• Exercise requirements: Would you please write out every record exactly?

[Source data]
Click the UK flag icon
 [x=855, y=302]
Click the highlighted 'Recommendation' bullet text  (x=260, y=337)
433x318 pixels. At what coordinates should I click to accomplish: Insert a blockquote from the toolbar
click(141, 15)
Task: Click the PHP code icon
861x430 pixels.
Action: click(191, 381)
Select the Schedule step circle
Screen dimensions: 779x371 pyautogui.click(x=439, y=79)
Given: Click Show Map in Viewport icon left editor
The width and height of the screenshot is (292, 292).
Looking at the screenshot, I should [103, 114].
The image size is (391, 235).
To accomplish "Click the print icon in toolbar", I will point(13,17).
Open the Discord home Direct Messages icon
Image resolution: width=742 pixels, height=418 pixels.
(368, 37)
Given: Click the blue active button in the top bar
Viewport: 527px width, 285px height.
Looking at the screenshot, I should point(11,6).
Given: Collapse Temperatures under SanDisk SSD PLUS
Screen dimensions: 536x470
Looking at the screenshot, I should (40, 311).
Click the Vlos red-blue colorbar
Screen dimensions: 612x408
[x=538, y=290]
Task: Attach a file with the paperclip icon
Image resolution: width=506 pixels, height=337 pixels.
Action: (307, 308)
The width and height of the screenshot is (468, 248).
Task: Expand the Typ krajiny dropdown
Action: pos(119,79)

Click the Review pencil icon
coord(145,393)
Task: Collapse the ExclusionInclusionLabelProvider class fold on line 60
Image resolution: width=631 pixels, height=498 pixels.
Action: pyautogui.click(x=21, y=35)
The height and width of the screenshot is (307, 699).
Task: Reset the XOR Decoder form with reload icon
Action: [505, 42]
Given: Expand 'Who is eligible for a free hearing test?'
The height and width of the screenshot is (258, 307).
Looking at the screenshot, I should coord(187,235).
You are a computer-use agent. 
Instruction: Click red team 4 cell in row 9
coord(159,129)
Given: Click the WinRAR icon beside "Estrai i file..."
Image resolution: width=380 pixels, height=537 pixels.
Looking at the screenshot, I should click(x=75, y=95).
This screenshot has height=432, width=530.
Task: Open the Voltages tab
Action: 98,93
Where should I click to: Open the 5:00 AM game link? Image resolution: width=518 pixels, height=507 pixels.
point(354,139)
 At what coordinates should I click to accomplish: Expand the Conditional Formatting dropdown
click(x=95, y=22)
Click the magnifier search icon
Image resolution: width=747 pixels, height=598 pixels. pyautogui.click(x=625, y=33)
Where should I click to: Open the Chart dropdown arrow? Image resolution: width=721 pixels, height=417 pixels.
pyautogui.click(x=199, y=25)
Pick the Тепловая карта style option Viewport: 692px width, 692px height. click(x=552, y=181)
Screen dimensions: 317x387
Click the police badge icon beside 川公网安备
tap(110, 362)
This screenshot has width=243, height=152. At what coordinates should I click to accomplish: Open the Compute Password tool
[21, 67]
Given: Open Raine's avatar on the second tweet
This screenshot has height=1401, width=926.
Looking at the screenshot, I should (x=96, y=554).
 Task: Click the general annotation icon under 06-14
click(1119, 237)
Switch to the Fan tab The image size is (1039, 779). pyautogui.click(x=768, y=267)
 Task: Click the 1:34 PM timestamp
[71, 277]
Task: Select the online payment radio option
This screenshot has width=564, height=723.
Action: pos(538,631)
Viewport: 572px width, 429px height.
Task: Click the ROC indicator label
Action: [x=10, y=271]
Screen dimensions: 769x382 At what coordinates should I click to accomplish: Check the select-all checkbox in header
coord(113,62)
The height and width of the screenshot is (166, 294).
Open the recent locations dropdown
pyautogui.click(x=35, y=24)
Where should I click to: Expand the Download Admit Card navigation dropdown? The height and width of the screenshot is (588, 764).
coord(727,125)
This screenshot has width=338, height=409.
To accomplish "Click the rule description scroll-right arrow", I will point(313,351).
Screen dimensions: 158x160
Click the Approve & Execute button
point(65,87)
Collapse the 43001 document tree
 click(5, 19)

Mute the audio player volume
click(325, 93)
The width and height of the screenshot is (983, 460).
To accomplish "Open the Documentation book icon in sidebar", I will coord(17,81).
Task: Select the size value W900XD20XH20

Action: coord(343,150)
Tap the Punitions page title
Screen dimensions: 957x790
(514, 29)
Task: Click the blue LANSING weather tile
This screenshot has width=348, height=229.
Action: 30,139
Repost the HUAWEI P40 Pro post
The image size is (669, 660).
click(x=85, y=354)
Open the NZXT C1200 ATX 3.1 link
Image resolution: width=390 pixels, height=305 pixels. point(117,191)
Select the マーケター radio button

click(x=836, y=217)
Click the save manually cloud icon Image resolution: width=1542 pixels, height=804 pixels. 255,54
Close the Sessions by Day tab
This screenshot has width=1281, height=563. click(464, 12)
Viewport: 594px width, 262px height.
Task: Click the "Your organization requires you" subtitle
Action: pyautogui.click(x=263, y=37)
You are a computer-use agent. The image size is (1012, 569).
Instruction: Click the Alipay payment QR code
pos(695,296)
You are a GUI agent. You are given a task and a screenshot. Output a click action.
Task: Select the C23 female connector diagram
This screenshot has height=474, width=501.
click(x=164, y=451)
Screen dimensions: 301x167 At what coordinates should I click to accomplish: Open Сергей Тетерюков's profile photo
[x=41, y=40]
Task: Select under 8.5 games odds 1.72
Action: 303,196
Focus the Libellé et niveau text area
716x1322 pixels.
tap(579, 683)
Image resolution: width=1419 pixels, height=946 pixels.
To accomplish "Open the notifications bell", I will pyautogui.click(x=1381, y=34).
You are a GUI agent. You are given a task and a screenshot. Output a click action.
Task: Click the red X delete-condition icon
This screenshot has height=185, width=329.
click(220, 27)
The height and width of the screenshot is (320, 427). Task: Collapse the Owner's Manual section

• Answer to the problem:
Click the UK flag icon
 [x=855, y=302]
Click the highlighted 'Recommendation' bullet text  (x=260, y=337)
433x318 pixels. At what coordinates should I click to accomplish: Insert a blockquote from the toolbar
click(141, 15)
Task: Click the PHP code icon
861x430 pixels.
Action: click(191, 381)
Select the Schedule step circle
Screen dimensions: 779x371 pyautogui.click(x=439, y=79)
Given: Click Show Map in Viewport icon left editor
The width and height of the screenshot is (292, 292).
Looking at the screenshot, I should [103, 114].
The image size is (391, 235).
To accomplish "Click the print icon in toolbar", I will point(13,17).
Open the Discord home Direct Messages icon
Image resolution: width=742 pixels, height=418 pixels.
(368, 37)
Given: Click the blue active button in the top bar
Viewport: 527px width, 285px height.
Looking at the screenshot, I should point(11,6).
Given: Collapse Temperatures under SanDisk SSD PLUS
Screen dimensions: 536x470
Looking at the screenshot, I should (40, 311).
Click the Vlos red-blue colorbar
Screen dimensions: 612x408
[x=538, y=290]
Task: Attach a file with the paperclip icon
Image resolution: width=506 pixels, height=337 pixels.
Action: (307, 308)
The width and height of the screenshot is (468, 248).
Task: Expand the Typ krajiny dropdown
Action: pos(119,79)

Click the Review pencil icon
coord(145,393)
Task: Collapse the ExclusionInclusionLabelProvider class fold on line 60
Image resolution: width=631 pixels, height=498 pixels.
Action: pyautogui.click(x=21, y=35)
The height and width of the screenshot is (307, 699).
Task: Reset the XOR Decoder form with reload icon
Action: [505, 42]
Given: Expand 'Who is eligible for a free hearing test?'
The height and width of the screenshot is (258, 307).
Looking at the screenshot, I should coord(187,235).
You are a computer-use agent. 
Instruction: Click red team 4 cell in row 9
coord(159,129)
Given: Click the WinRAR icon beside "Estrai i file..."
Image resolution: width=380 pixels, height=537 pixels.
Looking at the screenshot, I should click(x=75, y=95).
This screenshot has height=432, width=530.
Task: Open the Voltages tab
Action: 98,93
Where should I click to: Open the 5:00 AM game link? Image resolution: width=518 pixels, height=507 pixels.
point(354,139)
 At what coordinates should I click to accomplish: Expand the Conditional Formatting dropdown
click(x=95, y=22)
Click the magnifier search icon
Image resolution: width=747 pixels, height=598 pixels. pyautogui.click(x=625, y=33)
Where should I click to: Open the Chart dropdown arrow? Image resolution: width=721 pixels, height=417 pixels.
pyautogui.click(x=199, y=25)
Pick the Тепловая карта style option Viewport: 692px width, 692px height. click(x=552, y=181)
Screen dimensions: 317x387
Click the police badge icon beside 川公网安备
tap(110, 362)
This screenshot has width=243, height=152. At what coordinates should I click to accomplish: Open the Compute Password tool
[21, 67]
Given: Open Raine's avatar on the second tweet
This screenshot has height=1401, width=926.
Looking at the screenshot, I should (x=96, y=554).
 Task: Click the general annotation icon under 06-14
click(1119, 237)
Switch to the Fan tab The image size is (1039, 779). pyautogui.click(x=768, y=267)
 Task: Click the 1:34 PM timestamp
[71, 277]
Task: Select the online payment radio option
This screenshot has width=564, height=723.
Action: pos(538,631)
Viewport: 572px width, 429px height.
Task: Click the ROC indicator label
Action: [x=10, y=271]
Screen dimensions: 769x382 At what coordinates should I click to accomplish: Check the select-all checkbox in header
coord(113,62)
The height and width of the screenshot is (166, 294).
Open the recent locations dropdown
pyautogui.click(x=35, y=24)
Where should I click to: Expand the Download Admit Card navigation dropdown? The height and width of the screenshot is (588, 764).
coord(727,125)
This screenshot has width=338, height=409.
To accomplish "Click the rule description scroll-right arrow", I will point(313,351).
Screen dimensions: 158x160
Click the Approve & Execute button
point(65,87)
Collapse the 43001 document tree
 click(5, 19)

Mute the audio player volume
click(325, 93)
The width and height of the screenshot is (983, 460).
To accomplish "Open the Documentation book icon in sidebar", I will coord(17,81).
Task: Select the size value W900XD20XH20

Action: coord(343,150)
Tap the Punitions page title
Screen dimensions: 957x790
(514, 29)
Task: Click the blue LANSING weather tile
This screenshot has width=348, height=229.
Action: 30,139
Repost the HUAWEI P40 Pro post
The image size is (669, 660).
click(x=85, y=354)
Open the NZXT C1200 ATX 3.1 link
Image resolution: width=390 pixels, height=305 pixels. point(117,191)
Select the マーケター radio button

click(x=836, y=217)
Click the save manually cloud icon Image resolution: width=1542 pixels, height=804 pixels. 255,54
Close the Sessions by Day tab
This screenshot has width=1281, height=563. click(464, 12)
Viewport: 594px width, 262px height.
Task: Click the "Your organization requires you" subtitle
Action: pyautogui.click(x=263, y=37)
You are a computer-use agent. The image size is (1012, 569).
Instruction: Click the Alipay payment QR code
pos(695,296)
You are a GUI agent. You are given a task and a screenshot. Output a click action.
Task: Select the C23 female connector diagram
This screenshot has height=474, width=501.
click(x=164, y=451)
Screen dimensions: 301x167 At what coordinates should I click to accomplish: Open Сергей Тетерюков's profile photo
[x=41, y=40]
Task: Select under 8.5 games odds 1.72
Action: 303,196
Focus the Libellé et niveau text area
716x1322 pixels.
tap(579, 683)
Image resolution: width=1419 pixels, height=946 pixels.
To accomplish "Open the notifications bell", I will pyautogui.click(x=1381, y=34).
You are a GUI agent. You are given a task and a screenshot. Output a click action.
Task: Click the red X delete-condition icon
This screenshot has height=185, width=329.
click(220, 27)
The height and width of the screenshot is (320, 427). Task: Collapse the Owner's Manual section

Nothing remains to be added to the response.